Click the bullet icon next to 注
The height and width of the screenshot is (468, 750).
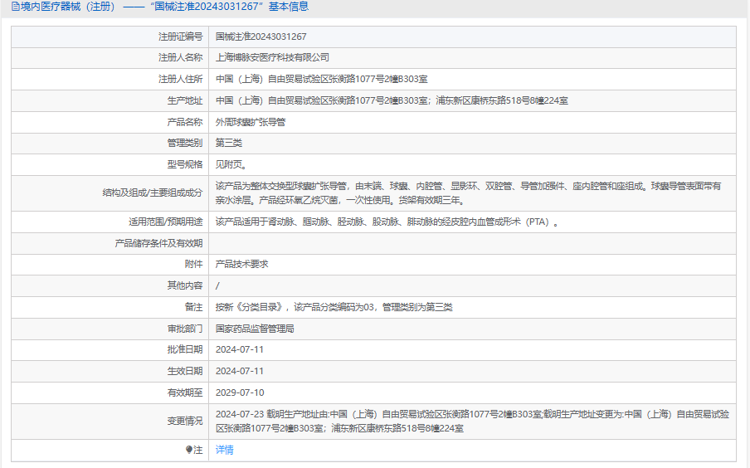click(x=189, y=450)
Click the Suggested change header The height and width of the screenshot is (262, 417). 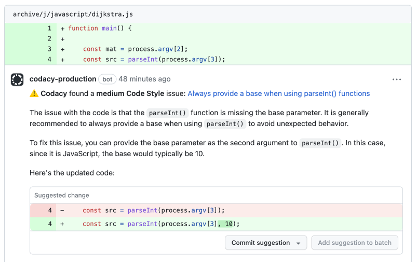pyautogui.click(x=62, y=195)
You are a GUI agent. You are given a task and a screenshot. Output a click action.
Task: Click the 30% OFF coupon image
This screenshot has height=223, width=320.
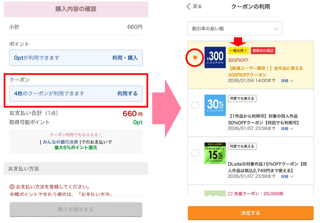click(x=215, y=105)
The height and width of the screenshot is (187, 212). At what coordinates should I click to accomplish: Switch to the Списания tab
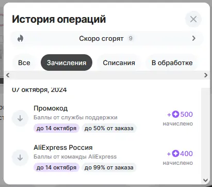click(119, 63)
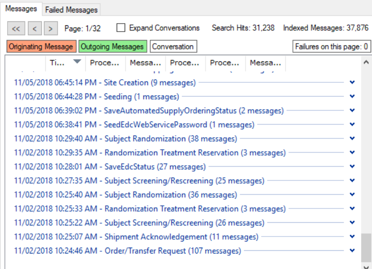
Task: Click the Conversation legend button
Action: 173,46
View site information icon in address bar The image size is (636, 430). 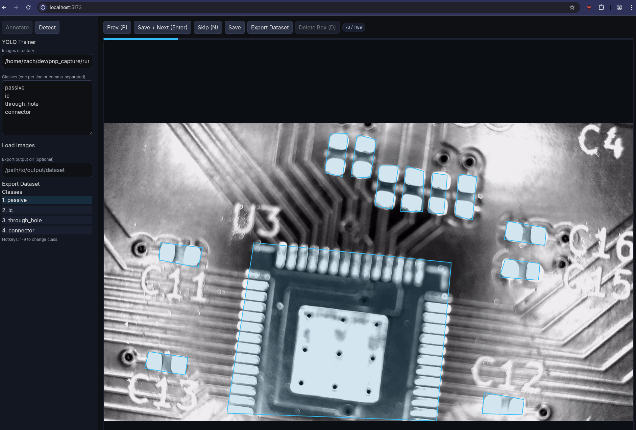pos(43,7)
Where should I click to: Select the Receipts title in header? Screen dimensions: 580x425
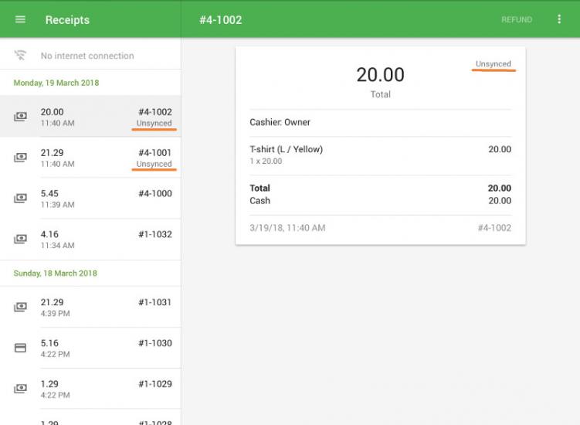point(67,20)
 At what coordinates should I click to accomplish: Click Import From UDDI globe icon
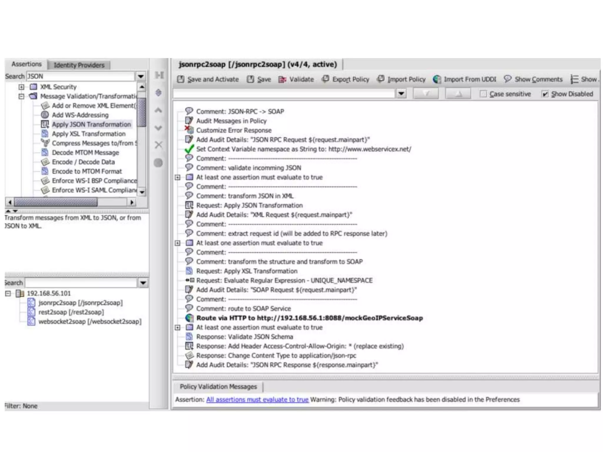(437, 79)
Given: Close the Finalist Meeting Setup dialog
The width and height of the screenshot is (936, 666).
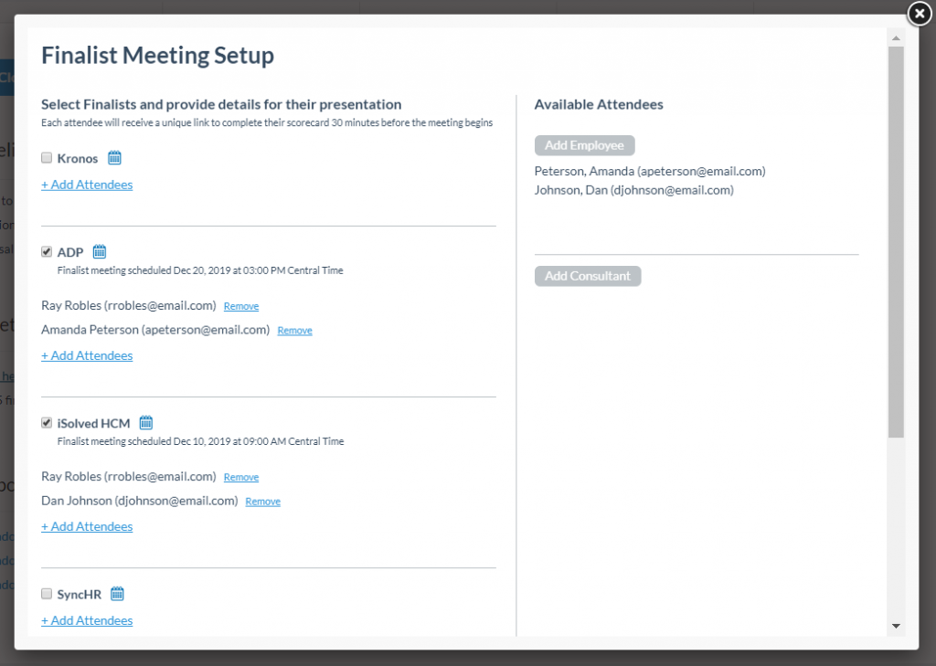Looking at the screenshot, I should tap(920, 14).
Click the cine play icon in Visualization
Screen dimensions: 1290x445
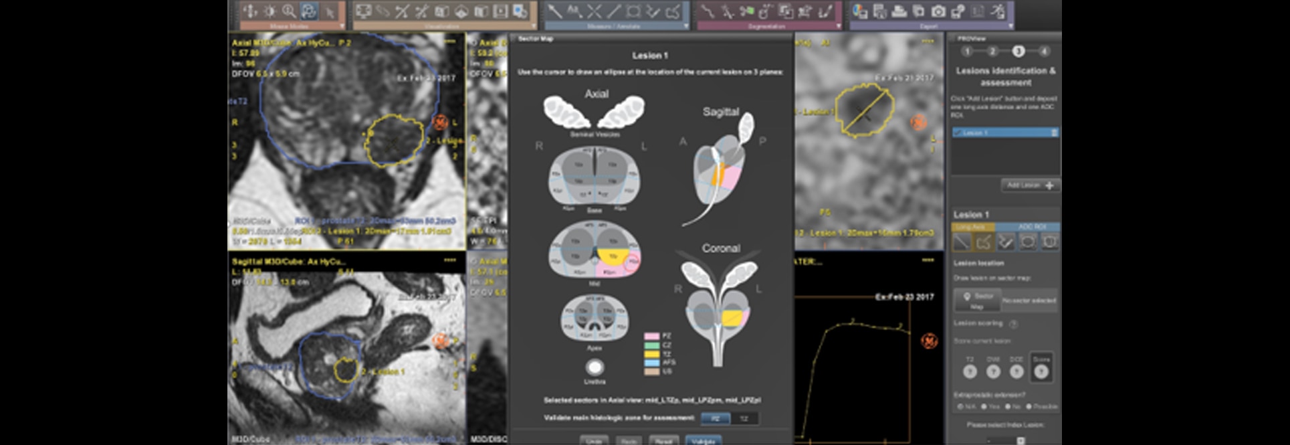[x=500, y=11]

==================================================

- **AUFGABENSTELLUNG**: Gib die Zeilen von der Zeile mit „Click the cine play icon in Visualization“ bis zum Ende der Einträge als nummerierte Liste wieder. Lass dabei Leerzeilen und die Bilder weg.

- **LÖSUNG DER AUFGABE**:
1. Click the cine play icon in Visualization
2. Screen dimensions: 1290x445
3. [x=500, y=11]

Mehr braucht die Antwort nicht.